:: What you should do ::
Give the number of lines in the data below where the string "swatch" occurs, and nothing else.

(Extracted data entries)
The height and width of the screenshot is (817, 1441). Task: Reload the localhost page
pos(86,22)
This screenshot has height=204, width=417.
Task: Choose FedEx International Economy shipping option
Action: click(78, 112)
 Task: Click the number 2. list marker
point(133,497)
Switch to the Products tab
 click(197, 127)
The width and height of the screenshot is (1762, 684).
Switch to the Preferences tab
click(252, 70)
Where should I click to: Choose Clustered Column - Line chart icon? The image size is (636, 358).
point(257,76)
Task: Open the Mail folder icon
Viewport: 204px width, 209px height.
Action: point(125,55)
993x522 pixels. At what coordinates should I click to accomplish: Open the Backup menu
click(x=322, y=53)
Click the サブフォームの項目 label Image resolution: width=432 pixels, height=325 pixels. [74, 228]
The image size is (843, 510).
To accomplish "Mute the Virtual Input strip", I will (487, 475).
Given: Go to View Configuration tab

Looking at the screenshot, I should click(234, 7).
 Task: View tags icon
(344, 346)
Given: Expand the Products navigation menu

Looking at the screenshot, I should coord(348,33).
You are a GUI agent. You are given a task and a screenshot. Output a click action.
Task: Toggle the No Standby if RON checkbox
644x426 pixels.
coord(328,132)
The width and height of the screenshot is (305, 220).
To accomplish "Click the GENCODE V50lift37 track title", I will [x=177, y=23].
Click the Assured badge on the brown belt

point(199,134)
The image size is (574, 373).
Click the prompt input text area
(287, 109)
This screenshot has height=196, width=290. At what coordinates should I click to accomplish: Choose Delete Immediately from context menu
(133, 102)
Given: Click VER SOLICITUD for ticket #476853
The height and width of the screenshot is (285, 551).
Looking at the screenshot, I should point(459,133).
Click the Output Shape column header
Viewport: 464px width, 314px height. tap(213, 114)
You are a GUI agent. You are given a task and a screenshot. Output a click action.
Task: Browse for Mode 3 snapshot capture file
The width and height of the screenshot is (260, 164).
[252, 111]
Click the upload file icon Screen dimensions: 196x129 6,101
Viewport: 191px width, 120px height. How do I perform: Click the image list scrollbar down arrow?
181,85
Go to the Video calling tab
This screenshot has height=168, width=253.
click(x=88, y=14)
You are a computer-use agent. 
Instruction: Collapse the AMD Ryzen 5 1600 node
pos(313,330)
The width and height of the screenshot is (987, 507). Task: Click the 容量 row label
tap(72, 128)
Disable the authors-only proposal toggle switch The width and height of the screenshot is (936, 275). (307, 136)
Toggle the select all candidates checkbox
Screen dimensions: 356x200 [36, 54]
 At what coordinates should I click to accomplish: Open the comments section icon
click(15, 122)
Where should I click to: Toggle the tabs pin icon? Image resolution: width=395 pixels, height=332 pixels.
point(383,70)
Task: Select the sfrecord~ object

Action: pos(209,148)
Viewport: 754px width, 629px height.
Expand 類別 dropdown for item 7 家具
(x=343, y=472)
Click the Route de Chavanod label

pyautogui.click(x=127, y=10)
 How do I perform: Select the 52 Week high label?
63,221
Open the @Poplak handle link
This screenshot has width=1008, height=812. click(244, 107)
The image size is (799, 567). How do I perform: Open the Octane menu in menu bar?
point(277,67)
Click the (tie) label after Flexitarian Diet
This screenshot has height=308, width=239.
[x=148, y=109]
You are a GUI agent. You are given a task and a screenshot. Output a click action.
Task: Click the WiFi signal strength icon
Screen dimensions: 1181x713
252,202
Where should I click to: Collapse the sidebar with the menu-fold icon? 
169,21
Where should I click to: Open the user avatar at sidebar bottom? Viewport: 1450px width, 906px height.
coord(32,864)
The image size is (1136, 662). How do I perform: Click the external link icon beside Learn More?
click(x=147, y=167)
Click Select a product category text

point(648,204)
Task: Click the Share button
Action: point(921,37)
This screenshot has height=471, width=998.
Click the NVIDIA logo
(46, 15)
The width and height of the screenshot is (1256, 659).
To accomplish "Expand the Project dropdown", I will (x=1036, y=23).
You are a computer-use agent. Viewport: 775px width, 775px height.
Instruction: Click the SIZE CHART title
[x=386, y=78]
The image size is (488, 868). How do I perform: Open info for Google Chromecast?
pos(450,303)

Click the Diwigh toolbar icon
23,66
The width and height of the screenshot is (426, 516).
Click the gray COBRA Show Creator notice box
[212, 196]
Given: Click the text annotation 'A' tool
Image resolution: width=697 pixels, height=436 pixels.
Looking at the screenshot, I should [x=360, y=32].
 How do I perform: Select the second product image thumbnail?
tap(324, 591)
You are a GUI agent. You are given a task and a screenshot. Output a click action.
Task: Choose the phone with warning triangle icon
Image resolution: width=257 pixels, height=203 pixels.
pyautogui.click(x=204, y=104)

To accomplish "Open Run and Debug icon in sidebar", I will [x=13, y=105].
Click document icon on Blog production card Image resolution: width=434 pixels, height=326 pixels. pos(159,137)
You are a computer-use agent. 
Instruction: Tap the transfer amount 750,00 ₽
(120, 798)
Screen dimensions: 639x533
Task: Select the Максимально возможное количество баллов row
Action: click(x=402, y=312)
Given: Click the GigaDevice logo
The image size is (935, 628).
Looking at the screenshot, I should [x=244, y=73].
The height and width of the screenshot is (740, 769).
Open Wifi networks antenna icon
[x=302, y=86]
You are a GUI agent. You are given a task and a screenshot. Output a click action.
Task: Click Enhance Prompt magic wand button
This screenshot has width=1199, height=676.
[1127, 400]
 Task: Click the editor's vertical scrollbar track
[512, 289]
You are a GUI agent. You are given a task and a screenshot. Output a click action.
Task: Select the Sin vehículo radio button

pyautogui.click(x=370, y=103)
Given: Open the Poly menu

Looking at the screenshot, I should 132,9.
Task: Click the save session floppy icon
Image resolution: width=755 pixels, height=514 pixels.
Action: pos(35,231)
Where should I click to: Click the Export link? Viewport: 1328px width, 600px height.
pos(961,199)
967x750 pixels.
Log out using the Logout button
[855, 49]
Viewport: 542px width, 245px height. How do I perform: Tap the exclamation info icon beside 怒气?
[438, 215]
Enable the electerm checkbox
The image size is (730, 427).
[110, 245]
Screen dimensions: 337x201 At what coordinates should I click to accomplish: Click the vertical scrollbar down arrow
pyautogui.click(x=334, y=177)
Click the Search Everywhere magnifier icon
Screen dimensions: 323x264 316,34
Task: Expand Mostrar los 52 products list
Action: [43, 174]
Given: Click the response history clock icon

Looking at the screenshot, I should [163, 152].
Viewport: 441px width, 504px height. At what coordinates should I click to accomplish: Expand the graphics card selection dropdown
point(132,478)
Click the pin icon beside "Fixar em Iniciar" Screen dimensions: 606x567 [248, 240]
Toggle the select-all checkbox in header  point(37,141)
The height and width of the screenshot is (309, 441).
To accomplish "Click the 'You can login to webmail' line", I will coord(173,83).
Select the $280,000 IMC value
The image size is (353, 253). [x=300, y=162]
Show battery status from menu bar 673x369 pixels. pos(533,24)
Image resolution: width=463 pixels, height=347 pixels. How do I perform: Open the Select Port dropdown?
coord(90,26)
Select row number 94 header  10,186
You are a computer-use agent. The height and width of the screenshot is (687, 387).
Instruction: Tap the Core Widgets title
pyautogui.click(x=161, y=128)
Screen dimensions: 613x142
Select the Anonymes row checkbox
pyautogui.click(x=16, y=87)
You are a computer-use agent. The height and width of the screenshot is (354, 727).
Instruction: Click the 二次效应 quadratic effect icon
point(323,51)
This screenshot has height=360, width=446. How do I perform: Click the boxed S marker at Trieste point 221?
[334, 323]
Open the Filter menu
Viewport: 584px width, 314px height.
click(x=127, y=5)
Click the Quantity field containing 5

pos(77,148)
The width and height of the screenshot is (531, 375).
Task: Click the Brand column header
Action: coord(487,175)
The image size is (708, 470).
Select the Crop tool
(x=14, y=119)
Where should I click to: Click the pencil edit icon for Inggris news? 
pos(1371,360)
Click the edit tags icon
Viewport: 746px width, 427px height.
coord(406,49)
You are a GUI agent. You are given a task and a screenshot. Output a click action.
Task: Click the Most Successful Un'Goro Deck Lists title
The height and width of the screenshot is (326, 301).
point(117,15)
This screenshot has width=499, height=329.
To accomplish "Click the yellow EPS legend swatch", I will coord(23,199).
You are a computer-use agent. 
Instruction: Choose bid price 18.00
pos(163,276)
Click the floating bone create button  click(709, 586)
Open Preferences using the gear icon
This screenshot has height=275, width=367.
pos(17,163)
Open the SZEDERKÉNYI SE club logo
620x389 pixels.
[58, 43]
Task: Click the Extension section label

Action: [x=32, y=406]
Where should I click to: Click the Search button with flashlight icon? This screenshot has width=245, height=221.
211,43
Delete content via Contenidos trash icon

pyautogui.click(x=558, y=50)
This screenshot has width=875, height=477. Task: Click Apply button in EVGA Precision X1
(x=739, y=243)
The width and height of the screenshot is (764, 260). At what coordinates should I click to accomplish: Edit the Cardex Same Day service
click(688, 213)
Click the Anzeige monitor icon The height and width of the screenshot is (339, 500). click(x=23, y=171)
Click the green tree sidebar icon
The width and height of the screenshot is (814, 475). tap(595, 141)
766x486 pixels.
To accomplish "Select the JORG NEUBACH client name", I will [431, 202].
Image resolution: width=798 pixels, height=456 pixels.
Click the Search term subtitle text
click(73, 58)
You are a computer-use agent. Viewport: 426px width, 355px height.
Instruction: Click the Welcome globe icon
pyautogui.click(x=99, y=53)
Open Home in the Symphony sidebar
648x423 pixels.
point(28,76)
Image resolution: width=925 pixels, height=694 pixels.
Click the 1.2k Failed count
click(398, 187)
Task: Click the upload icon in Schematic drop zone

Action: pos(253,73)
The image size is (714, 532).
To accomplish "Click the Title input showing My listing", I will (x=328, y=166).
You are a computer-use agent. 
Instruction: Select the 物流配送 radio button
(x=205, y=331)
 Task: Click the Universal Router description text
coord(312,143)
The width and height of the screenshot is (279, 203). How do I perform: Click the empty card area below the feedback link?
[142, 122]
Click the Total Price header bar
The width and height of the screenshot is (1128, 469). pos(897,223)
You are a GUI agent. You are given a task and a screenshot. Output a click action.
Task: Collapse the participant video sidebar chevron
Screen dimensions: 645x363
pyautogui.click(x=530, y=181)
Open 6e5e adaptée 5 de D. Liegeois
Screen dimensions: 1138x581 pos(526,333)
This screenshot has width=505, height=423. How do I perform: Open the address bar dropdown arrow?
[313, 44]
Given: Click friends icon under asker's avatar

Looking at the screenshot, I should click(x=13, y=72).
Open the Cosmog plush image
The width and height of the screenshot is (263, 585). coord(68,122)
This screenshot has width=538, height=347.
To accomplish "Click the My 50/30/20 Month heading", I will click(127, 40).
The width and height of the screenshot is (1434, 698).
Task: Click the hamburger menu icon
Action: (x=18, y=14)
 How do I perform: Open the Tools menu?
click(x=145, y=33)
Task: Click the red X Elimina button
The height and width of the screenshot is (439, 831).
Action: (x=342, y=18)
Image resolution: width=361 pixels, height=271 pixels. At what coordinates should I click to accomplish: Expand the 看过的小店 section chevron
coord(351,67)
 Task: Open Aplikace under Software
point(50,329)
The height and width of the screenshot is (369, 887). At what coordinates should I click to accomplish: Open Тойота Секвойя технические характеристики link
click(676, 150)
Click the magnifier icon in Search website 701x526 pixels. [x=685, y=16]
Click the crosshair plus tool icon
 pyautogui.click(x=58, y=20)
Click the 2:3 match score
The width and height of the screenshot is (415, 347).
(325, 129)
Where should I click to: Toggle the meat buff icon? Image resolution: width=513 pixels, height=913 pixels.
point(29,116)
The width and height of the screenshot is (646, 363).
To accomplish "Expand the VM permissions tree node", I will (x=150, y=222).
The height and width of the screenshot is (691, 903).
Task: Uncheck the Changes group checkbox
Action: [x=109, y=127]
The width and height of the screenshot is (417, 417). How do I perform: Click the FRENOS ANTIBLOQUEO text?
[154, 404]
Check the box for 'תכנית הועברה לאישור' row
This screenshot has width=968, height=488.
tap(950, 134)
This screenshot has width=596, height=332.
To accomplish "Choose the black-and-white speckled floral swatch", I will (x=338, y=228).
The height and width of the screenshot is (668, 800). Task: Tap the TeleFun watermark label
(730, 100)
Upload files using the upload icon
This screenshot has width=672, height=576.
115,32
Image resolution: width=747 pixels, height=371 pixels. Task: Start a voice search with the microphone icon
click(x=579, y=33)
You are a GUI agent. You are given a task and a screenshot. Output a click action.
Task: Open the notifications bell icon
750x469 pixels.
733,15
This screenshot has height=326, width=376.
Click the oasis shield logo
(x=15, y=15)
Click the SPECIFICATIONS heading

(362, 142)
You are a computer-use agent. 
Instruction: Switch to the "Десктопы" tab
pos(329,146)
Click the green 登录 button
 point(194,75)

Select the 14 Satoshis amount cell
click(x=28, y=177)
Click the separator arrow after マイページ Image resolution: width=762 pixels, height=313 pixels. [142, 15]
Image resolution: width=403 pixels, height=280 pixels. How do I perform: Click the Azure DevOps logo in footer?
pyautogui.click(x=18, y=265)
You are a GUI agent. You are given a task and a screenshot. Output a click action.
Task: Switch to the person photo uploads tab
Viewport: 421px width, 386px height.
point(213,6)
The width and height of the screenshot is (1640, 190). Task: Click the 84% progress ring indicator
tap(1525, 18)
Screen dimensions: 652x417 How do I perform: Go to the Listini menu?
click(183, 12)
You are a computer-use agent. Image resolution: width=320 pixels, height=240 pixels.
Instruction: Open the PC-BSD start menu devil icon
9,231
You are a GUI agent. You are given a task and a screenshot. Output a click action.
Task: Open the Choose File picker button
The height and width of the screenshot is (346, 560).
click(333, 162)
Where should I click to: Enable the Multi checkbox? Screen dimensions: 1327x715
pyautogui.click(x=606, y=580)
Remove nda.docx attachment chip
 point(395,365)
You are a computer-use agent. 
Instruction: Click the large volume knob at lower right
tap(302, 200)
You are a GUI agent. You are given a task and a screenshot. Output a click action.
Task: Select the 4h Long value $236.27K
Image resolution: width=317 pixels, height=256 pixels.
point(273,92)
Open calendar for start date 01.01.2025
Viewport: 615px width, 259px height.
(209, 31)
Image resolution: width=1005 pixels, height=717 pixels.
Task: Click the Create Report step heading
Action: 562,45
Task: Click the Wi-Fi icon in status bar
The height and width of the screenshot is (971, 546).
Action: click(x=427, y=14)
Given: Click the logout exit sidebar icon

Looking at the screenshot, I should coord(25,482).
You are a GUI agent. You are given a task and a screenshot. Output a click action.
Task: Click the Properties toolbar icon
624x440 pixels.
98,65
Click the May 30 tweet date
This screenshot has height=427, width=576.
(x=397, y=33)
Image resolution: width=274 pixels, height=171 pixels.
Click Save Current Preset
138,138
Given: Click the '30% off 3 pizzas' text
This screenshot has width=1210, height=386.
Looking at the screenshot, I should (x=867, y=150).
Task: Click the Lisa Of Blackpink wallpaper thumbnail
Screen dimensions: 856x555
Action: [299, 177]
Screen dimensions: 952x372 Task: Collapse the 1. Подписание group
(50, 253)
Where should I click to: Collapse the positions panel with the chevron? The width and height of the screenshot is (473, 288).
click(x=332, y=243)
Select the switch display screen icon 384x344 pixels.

:: Response area ::
2